New day, new museum to see.  Dad didn’t want to do two big museums on consecutive days but we read that Tuesdays are one of the busiest days at Versailles so we decided to go for the Musee d’Orsay today instead.  The d’Orsay was originally a train station and was almost demolished in the 1970s after it fell out of use, but someone had the bright idea that this would be a great place to house all of the Impressionist art in the city and the d’Orsay was born.  When you walk in on the ground level, you get to overlook a central sculpture gallery, surrounded by smaller gallery rooms of paintings, divided by artist, style, time frame, etc.  Dad and Ellen went straight for the 5th floor Impressionist gallery, while Margo and I started at the bottom and worked our way up.  On the first floor we admired works by Manet, Cezanne, Degas, and Toulouse-Lautrec, before moving on to the 2nd level.  There we were greeted by Rodin’s sculpture The Gates of Hell, and then were on to see Gauguin and Van Gogh.  I didn’t know that they had a version of Starry Night here (I also didn’t know that Van Gogh painted more than one), but there it was, along with one of his self-portraits.  When we finally made it to the 5th floor, we were overwhelmed with the works of Monet – Blue Water Lilies, in particular – Manet, Cussatt, Renoir, Pissaro, and more Cezanne and Degas.  Fascinating to look at all of them and to listen to the audio tour interpretation of many of them.  I think I liked this museum more than I liked the Louvre, maybe because there were just so many different things to see there.  The d’Orsay was a much easier and more satisfying experience because of the continuity of its artwork.

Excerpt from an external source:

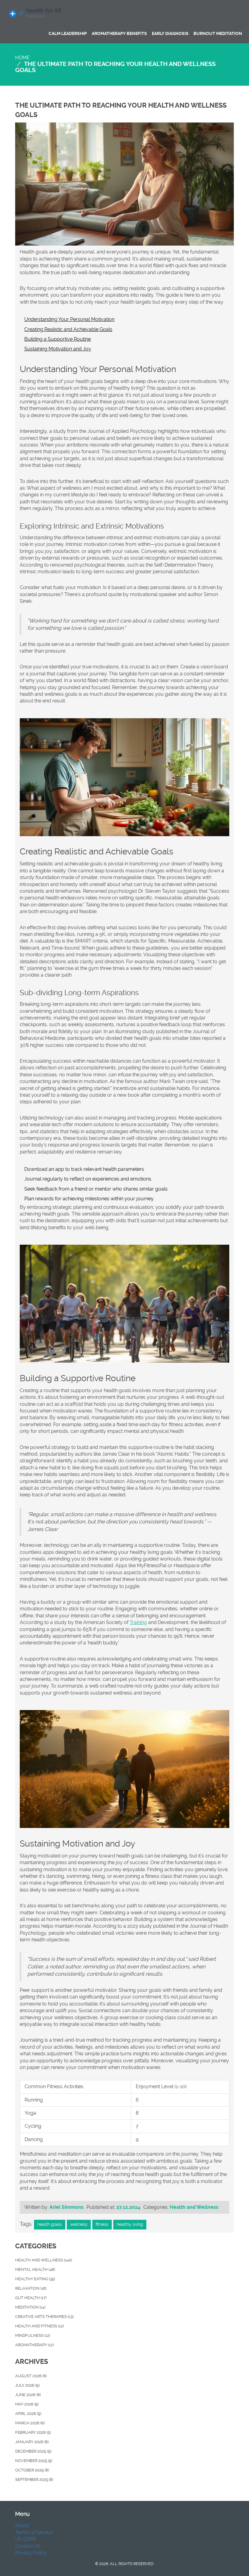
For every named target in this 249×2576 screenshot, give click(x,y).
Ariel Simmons (66, 2207)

Second stop for the day – the Opera Garnier.  Napoleon III wanted to build a grand opera house for Paris and held a design contest to choose the architect, and Charles Garnier, then unknown, won the contest anonymously.  He started the project in 1861 and finished in 1875, but unfortunately, Napoleon III dies before its completion and never got to see the final product or sit in the emperor’s box.  We gathered in the ground floor rotunda for our guided tour and were led up the grand staircase, richly decorated with various types of marble and statuary, as well as many large mirrors where the rich and important season ticket holders could make sure they looked good before passing the entrance for the common people.  Inside the auditorium itself, everything is decorated in a deep red and gold color scheme, with a massive chandelier hanging from the ceiling.  Part of the chandelier once fell and killed a woman sitting in her seat below, which is what inspired Gaston Leroux to write The Phantom of the Opera about the Palais Garnier.  It seems that we Americans are far more familiar with the Phantom’s story from Andrew Lloyd Webber’s musical than the French are themselves.  Surrounding the chandelier is a brightly colored ceiling painted in the 1960s by Marc Chagall, which replaced the original ceiling.  Many people think the Chagall ceiling is too different and out of place in the opera house, but I liked it better than the original.  Our guide pointed out the Emperor’s box, and close to it, the infamous Box 5, reserved for the Phantom of the Opera, and led us through the Salon du Soleil, the Salon de la Lune, and the Salon du Glacier, before sending us off to explore on our own if we wanted.  The last thing we did was admire the exquisitely constructed mosaic marble tile floors and ceilings – what a task it must have been to put them together, piece by piece, not to mention the cutting of all of the little pieces.  The tour guide was right when she said that the place was “priceless” – there would be no way we could build a structure such as this today. 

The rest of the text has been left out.